Visualizing Antipsychotic Receptor Affinity : Part One
Introduction
For a while, I've been looking for a resource that collects together data on receptor binding/affinities and different classes of medications. As an example, say I want to compare the 5HT1A and D2 affinities of two different medications, I'd have to try and find either some literature or use an internet search to find the data (years ago, I tried manually collating this data, but it got boring very quickly).
Bryan Roth and Estela Lopez at the University of North Carolina, Chapel-Hill host a fantastic public domain database: the PDSP Ki database [1] which contains over 64K ligand-receptor pairs and their Ki values (in nano-mole units), which can be downloaded as CSVs for data mining.
Data Mining and Preprocessing
The complete PDSP database contains ligand-receptor data on multiple species (e.g. human, pig, mouse etc.) and tissue types (central / peripheral nervous, vascular etc.). I filtered the data as follows:
- Select only "HUMAN" species and subset on data for ligand-receptor combinations studied in CNS tissue or cloned receptors
- Filter on 20 common antipsychotic medications from [2]
- The data is trimmed to remove receptors for which there is very little data (< 5 receptor Ki values) Remove medications for which there are no records for any receptor.
- Where there are multiple Ki values for the same receptor-ligand pair, similarly to the PDSP Ki database's query interface, we compute the dispersion, discard values at the tails of the distribution and then report the resulting average. The PDSP interface use the mean, and then +/- 2SD, but I used the median and then +/-1.5 IQR (as samples sizes are small and there's no reason to assume the distribution is symmetric).

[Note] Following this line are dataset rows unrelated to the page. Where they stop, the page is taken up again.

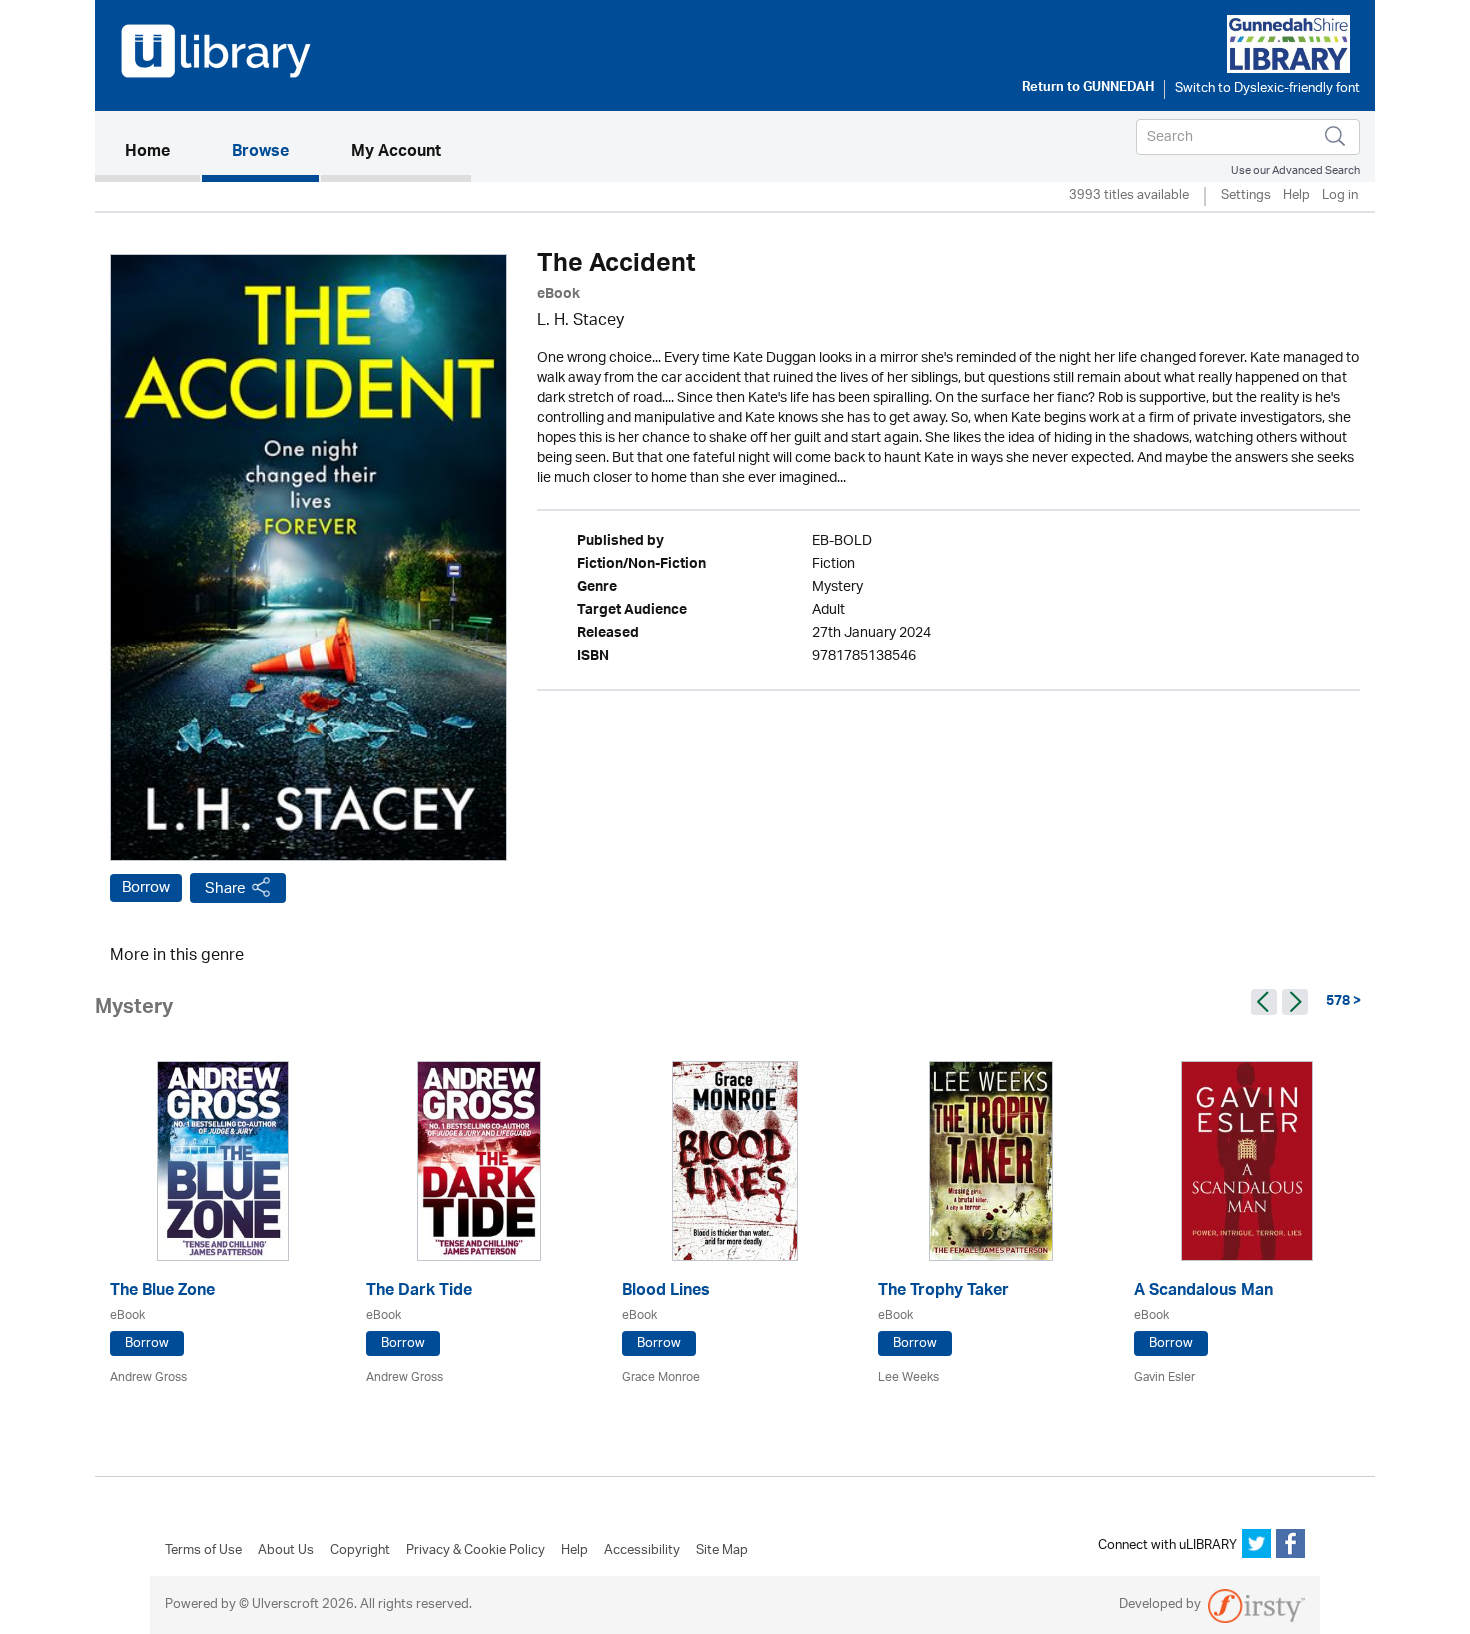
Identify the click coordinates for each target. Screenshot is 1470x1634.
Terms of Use (203, 1551)
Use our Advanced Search (1295, 170)
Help (1296, 196)
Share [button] (225, 888)
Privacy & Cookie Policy (475, 1551)
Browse (260, 153)
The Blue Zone (162, 1292)
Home (162, 152)
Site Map (722, 1551)
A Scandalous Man (1203, 1292)
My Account (396, 153)
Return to (1088, 89)
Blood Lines (666, 1292)
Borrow (146, 888)
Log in (1340, 196)
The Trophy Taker (943, 1292)
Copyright (360, 1551)
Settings (1246, 196)
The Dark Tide (419, 1292)
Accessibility (642, 1551)
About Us (286, 1551)
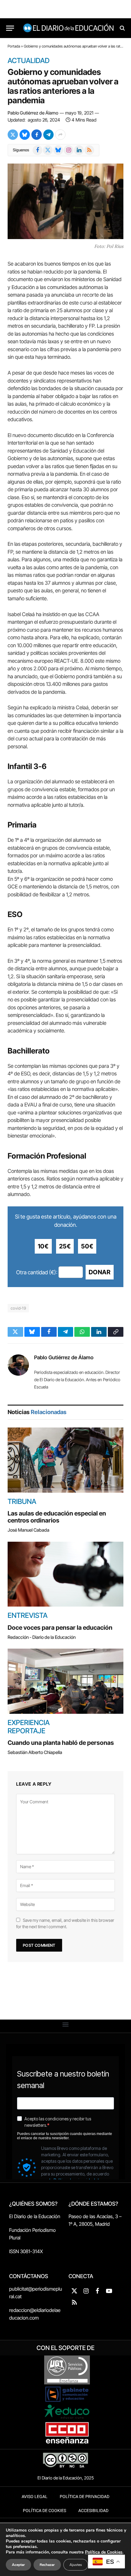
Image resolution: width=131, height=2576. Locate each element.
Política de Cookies (44, 2510)
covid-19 (18, 1308)
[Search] (122, 28)
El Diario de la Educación (34, 2216)
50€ (87, 1246)
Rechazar (47, 2564)
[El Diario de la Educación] (68, 28)
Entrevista (28, 1615)
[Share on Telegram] (48, 134)
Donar (100, 1272)
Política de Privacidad (84, 2496)
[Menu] (10, 28)
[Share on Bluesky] (24, 134)
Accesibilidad (93, 2510)
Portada (14, 46)
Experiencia (29, 1722)
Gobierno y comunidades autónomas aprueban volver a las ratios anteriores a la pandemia (63, 86)
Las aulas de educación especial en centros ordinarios (57, 1517)
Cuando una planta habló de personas (61, 1742)
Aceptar (18, 2564)
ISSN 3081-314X (26, 2251)
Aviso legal (35, 2496)
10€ (43, 1246)
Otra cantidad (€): (36, 1272)
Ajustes (75, 2564)
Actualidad (29, 61)
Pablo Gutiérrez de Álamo (33, 113)
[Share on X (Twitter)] (13, 134)
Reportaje (26, 1731)
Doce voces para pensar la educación (60, 1627)
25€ (65, 1246)
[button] (66, 2025)
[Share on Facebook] (36, 134)
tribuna (22, 1501)
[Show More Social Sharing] (60, 134)
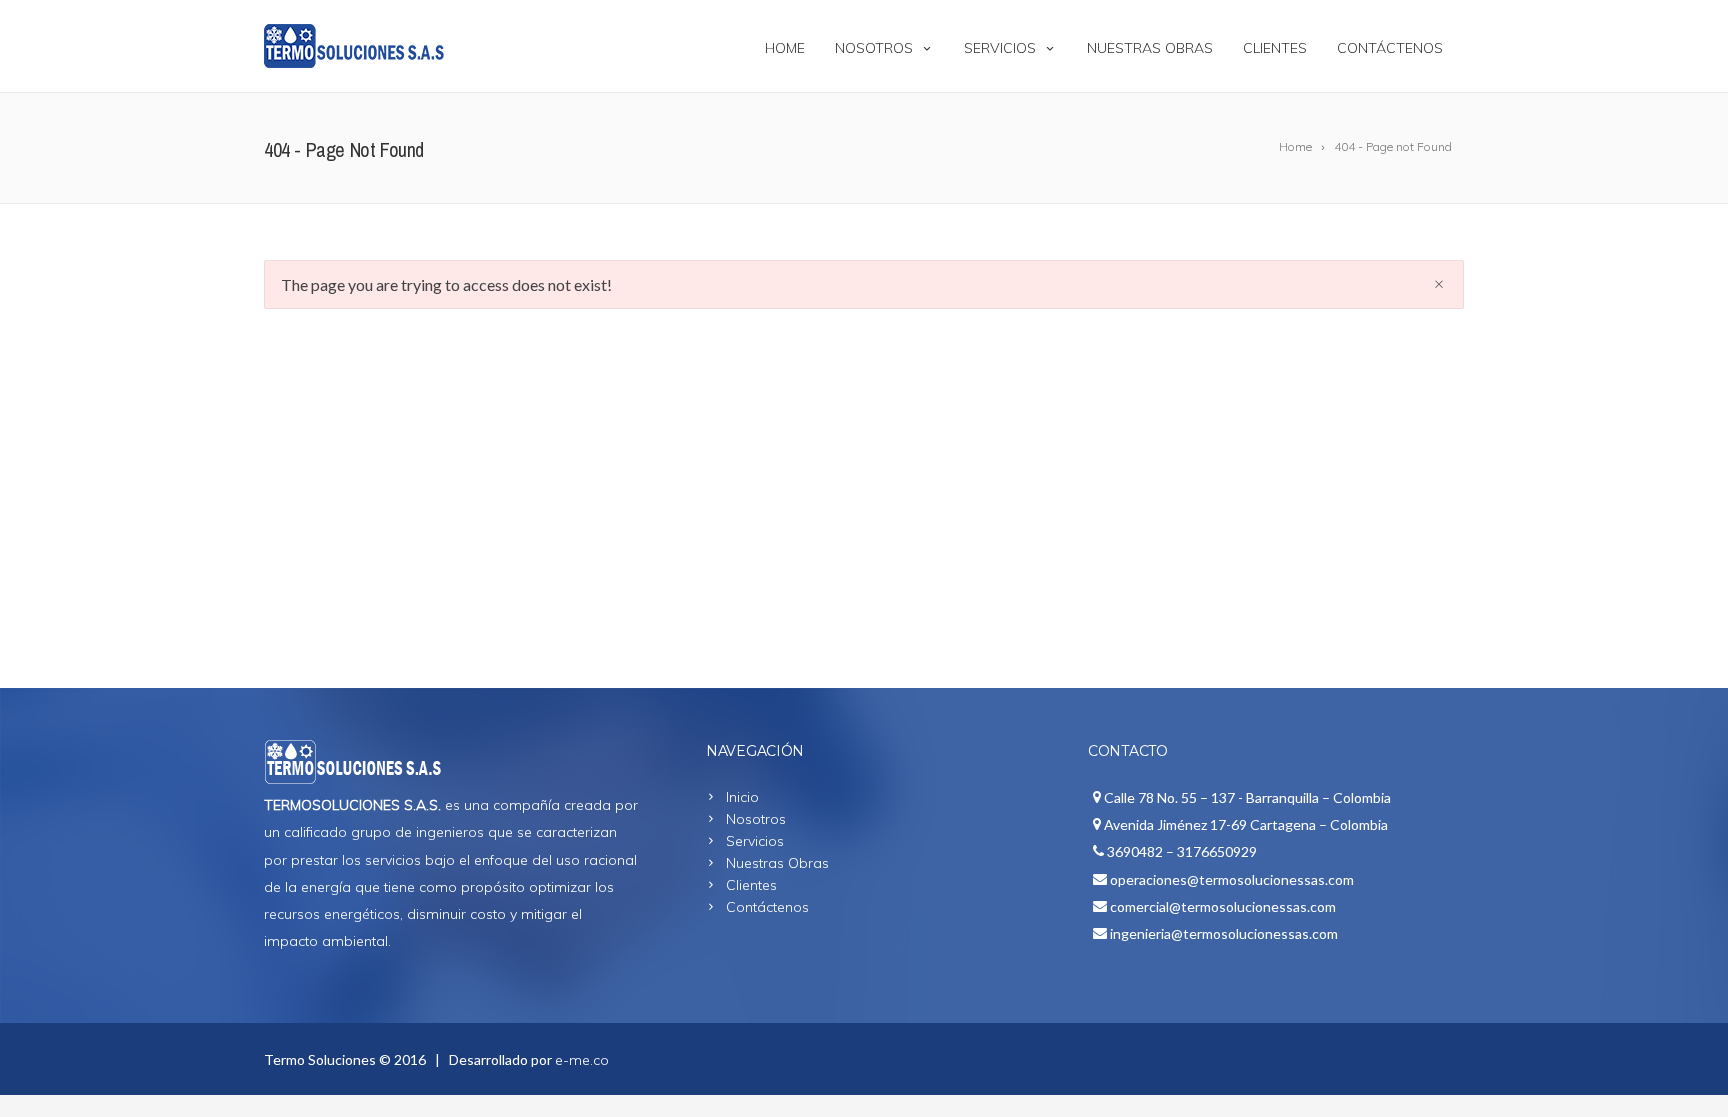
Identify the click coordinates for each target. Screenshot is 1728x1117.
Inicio (742, 797)
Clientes (1275, 48)
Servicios (1000, 48)
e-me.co (582, 1060)
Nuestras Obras (1150, 48)
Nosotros (874, 48)
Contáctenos (1390, 48)
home (785, 48)
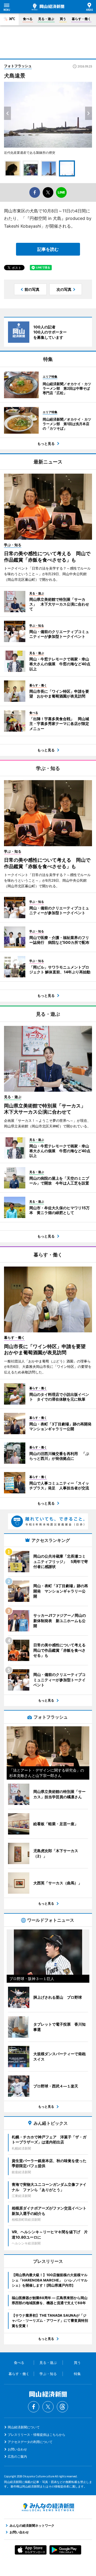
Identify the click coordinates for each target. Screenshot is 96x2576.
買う (63, 19)
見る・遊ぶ (46, 19)
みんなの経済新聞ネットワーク (48, 2507)
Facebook (33, 2406)
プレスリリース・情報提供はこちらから (36, 2435)
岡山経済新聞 (48, 6)
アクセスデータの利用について (30, 2442)
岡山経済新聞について (24, 2427)
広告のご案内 (17, 2456)
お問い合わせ (17, 2449)
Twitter (48, 2406)
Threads (62, 2406)
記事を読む (48, 249)
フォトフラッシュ (18, 66)
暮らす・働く (81, 19)
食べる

Processing for Visualization
Next, we want to visualize the receptor-ligand affinities and each is described by the inhibitory constant Ki, for which large values represent low affinity and vice versa. They range across orders of magnitude, so we instead use the pKi, defined as the negative log (base 10) of the Ki value e.g. pKi = -log10( Ki ). As pKi is on the logarithmic scale, a one unit change in pKi represents an order of magnitude change in Ki. Medications with higher pKi (toward or greater than 9) having higher affinities and vice versa.
Interpretation
This results in the heatmap diagram shown above, generated using R and the plotly API to make it interactive. It's best viewed on a larger browser window (click here), where hovering over a 'cell' in the grid shows the receptor, ligand and numerical pKi value, and the interactive zoom functions work way better.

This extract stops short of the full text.